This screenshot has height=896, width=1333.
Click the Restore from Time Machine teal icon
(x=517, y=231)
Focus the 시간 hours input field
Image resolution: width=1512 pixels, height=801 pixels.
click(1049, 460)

##############################

**YOUR GOAL:**
Each and every record above needs writing out exactly.

**WRITTEN SOLUTION:**
This screenshot has height=896, width=1333.
Click the Restore from Time Machine teal icon
(x=517, y=231)
Focus the 시간 hours input field
Image resolution: width=1512 pixels, height=801 pixels.
click(1049, 460)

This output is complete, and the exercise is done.